◆ **Material for the task**:
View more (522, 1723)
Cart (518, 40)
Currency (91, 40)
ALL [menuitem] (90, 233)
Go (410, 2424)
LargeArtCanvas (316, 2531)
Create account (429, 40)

◆ **Problem requirements**: Exactly the lines from the one containing "ALL [menuitem] (90, 233)" through the last line of the records are to be transcribed, both endpoints included.

◆ **Task answer**:
ALL [menuitem] (90, 233)
Go (410, 2424)
LargeArtCanvas (316, 2531)
Create account (429, 40)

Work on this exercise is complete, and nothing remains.